Scope for change, however, will be crimped by the grip of Law and Justice appointees on the judiciary, powerful state bodies like the central bank, the national prosecutor’s office, the national broadcasting system and large state-controlled corporations like the energy giant PKN Orlen. Many of those appointments will be hard to reverse.
The outgoing government made clear it had no intention of cutting Mr. Tusk any slack and stuck to wild election campaign smears of the man now set to govern Poland.
Speaking in Parliament on Monday evening, Mariusz Blaszczak, defense minister in the previous government, responded to Mr. Tusk’s nomination as prime minister by denouncing him as a threat to national security who, “completely obedient to Brussels and Berlin,” will “weaken our security and push us to the periphery of Europe.” He also vowed to “defend” public media, drawing jeers from Mr. Tusk’s supporters.
The public broadcasting system, a network of national and local radio and television stations, is stacked with Law and Justice loyalists. TVP, the main state television station, has so far clung to its role as propaganda bullhorn for Law and Justice. Its news coverage is heavily slanted in favor of the former governing party, though it has now curbed somewhat previously incessant denunciations of Mr. Tusk as a traitor.
During a debate before the vote in Parliament rejecting Mr. Morawiecki, opponents of Law and Justice reviled the former governing party for dragging out the transfer of power.
“These entire two months were built on the foundation of bitterness and non-acceptance of the sovereign’s judgment, which removed Law and Justice from power,” said Wladyslaw Kosniak-Kamusz, the leader of a centrist party allied with Mr. Tusk. “This is the end of this bad stage for Poland,” he added.
Mr. Tusk and his allies are divided on the issue of abortion, which was almost completely banned by the previous government, but they share a desire to restore the independence of the Polish judiciary, which was heavily politicized under Law and Justice, and to repair relations with the European Union.

★ ★ ★ ★ ★ ★ ★

#### WHAT YOU WILL DO:
In the passage about Poland's change of government, what post did Mariusz Blaszczak hold in the previous government?

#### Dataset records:
★ ★ ★ ★ ★ ★ ★

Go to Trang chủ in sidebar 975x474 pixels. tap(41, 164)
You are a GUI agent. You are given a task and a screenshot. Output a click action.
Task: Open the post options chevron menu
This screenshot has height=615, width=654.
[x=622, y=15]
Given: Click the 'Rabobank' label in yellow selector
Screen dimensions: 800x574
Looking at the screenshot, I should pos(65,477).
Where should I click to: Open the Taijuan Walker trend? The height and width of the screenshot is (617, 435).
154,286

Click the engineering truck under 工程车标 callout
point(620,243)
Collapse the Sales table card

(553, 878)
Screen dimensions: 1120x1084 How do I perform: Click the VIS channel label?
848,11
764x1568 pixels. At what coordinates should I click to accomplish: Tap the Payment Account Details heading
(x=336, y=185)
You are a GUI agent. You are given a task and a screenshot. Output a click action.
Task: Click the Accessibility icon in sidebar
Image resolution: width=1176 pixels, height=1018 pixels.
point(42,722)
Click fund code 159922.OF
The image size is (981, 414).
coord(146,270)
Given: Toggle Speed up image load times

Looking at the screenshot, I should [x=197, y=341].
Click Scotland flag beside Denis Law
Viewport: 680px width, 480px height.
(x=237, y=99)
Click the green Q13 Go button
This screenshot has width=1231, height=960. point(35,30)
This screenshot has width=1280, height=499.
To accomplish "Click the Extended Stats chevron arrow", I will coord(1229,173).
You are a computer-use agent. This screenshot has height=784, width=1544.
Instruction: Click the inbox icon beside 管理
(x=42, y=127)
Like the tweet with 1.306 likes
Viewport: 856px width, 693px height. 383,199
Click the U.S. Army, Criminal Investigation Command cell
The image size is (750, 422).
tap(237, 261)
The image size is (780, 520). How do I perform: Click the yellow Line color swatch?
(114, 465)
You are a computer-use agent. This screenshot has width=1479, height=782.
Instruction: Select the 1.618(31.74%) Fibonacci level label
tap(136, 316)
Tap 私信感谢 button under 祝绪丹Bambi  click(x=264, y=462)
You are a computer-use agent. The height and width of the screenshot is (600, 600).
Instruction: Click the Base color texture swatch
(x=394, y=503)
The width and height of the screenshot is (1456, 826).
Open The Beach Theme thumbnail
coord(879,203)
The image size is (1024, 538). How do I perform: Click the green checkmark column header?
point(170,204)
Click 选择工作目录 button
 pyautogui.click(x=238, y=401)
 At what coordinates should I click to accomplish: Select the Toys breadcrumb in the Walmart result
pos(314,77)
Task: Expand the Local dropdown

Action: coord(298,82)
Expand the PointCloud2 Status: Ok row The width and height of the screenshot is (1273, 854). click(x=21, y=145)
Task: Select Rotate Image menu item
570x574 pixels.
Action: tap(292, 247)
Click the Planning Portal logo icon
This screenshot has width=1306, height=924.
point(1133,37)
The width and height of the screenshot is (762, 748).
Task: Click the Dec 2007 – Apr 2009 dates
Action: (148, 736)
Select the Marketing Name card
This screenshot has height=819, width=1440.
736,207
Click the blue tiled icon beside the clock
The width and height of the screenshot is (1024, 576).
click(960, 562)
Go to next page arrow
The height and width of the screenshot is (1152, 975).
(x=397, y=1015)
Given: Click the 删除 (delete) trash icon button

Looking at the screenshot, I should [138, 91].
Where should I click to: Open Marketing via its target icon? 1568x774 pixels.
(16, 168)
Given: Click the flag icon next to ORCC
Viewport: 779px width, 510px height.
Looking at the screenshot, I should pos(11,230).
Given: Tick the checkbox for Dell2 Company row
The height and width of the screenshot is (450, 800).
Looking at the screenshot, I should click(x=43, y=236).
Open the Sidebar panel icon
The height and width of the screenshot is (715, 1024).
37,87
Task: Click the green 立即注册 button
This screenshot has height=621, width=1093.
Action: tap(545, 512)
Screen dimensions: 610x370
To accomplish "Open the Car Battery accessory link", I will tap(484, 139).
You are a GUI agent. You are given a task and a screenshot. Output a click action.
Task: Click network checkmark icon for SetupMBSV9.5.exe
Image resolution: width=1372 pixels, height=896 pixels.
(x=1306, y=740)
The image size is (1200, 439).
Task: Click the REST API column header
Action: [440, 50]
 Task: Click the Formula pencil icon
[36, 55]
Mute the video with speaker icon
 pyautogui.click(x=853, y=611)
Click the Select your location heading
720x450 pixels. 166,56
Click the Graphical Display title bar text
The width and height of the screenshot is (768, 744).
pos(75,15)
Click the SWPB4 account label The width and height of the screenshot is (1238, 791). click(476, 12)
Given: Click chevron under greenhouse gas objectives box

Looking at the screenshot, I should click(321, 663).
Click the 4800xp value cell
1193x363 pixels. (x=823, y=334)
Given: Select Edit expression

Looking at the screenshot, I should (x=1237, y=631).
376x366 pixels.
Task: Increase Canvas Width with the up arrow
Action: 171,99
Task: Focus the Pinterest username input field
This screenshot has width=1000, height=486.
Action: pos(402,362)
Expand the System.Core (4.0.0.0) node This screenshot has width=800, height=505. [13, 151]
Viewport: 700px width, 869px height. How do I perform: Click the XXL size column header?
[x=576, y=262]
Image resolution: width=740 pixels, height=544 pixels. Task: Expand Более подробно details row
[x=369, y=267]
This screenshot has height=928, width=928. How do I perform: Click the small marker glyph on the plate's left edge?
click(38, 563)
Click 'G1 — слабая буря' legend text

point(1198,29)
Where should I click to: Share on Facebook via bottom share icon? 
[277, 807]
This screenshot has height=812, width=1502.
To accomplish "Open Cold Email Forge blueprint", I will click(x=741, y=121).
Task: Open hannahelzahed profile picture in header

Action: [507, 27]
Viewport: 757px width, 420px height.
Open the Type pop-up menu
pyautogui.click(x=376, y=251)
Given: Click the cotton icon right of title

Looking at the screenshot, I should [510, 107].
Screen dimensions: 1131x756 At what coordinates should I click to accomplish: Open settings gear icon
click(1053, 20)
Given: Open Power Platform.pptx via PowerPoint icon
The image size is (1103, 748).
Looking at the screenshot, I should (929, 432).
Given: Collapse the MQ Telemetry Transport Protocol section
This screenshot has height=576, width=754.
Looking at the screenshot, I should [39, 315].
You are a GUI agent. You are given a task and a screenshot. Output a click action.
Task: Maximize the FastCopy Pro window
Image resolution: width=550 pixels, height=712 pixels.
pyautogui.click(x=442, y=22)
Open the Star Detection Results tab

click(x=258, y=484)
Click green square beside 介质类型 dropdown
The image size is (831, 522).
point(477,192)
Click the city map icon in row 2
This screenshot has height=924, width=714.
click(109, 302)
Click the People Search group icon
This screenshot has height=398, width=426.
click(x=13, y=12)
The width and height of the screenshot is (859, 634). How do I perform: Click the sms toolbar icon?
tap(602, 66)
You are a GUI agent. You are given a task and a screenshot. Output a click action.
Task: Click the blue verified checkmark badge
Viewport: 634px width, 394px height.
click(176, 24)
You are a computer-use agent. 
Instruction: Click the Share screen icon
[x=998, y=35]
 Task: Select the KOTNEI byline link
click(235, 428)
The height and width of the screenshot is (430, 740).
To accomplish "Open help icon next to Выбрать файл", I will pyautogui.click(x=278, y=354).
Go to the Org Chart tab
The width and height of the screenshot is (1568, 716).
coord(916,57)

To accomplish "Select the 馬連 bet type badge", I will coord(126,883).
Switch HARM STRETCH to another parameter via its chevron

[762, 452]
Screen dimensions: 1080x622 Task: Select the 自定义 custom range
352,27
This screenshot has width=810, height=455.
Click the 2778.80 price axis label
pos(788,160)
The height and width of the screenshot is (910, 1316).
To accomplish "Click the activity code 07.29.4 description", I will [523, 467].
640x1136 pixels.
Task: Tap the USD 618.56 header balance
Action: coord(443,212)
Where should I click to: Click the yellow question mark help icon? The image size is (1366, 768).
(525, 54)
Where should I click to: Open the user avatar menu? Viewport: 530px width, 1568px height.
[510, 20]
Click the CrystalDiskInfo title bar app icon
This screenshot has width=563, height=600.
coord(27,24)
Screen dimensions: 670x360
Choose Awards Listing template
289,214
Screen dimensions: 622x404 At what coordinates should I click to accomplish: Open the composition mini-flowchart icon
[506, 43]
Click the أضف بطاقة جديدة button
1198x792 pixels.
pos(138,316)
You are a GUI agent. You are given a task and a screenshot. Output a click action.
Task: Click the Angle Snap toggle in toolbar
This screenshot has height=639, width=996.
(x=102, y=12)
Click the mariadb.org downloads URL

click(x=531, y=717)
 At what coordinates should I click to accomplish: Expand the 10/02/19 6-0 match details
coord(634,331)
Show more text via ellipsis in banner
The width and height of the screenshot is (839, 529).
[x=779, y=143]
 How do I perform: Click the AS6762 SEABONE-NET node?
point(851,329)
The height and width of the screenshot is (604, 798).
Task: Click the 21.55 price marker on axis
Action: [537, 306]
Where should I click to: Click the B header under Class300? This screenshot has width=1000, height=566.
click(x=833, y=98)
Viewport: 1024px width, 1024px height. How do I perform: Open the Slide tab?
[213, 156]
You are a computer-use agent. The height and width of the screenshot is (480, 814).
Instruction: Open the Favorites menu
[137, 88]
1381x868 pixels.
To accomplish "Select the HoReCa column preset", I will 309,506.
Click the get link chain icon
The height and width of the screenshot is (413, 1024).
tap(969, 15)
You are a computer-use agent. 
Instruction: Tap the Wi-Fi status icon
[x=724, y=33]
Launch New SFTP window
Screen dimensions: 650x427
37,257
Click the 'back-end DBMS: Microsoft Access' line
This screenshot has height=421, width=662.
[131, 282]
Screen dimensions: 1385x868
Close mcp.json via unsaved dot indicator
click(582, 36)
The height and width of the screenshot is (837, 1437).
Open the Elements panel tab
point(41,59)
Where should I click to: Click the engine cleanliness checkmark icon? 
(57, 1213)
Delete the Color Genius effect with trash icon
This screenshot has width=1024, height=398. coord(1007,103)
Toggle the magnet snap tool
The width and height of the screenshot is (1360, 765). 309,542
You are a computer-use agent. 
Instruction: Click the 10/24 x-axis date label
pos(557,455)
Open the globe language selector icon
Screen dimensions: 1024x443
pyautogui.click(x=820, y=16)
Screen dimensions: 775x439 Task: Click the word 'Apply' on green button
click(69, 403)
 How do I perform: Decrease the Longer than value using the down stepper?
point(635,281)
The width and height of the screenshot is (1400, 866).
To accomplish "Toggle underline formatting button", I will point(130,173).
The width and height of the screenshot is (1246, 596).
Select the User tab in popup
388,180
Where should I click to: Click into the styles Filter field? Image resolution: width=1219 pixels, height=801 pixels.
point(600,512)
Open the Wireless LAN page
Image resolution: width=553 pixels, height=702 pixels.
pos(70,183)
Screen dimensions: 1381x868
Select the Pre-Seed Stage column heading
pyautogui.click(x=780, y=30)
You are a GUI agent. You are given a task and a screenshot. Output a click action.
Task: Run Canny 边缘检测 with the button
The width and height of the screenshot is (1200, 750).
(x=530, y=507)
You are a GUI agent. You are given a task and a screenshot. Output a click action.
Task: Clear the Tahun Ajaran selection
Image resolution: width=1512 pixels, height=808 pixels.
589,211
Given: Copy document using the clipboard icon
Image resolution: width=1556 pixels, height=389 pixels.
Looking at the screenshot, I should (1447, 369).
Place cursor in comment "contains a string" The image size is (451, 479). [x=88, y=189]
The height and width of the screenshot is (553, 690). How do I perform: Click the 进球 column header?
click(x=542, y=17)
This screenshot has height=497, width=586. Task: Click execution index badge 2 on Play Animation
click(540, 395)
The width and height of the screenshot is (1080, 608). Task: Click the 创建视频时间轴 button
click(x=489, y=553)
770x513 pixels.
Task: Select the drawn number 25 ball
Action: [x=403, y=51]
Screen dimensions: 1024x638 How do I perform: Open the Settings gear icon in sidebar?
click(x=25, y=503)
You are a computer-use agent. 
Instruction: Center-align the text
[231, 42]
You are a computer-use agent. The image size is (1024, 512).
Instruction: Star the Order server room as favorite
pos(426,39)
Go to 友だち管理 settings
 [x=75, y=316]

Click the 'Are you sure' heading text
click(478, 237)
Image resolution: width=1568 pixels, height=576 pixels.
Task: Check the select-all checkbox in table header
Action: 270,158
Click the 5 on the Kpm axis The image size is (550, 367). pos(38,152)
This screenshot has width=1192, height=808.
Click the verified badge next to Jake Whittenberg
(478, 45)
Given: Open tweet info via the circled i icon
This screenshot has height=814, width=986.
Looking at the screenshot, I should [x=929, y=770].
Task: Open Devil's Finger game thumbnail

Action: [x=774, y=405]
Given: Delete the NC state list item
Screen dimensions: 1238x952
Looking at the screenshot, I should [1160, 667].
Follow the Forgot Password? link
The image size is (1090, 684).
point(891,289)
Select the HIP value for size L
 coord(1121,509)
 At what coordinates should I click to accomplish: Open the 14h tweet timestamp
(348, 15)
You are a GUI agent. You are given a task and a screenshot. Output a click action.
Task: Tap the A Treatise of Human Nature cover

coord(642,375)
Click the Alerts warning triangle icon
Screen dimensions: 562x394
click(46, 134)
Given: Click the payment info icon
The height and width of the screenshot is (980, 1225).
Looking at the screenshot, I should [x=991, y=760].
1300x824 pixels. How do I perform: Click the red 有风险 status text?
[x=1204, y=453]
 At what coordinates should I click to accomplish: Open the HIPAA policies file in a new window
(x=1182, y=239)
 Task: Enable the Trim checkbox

★ ★ ★ ★ ★ ★ ★

#### EXERCISE RESPONSE:
Defense minister.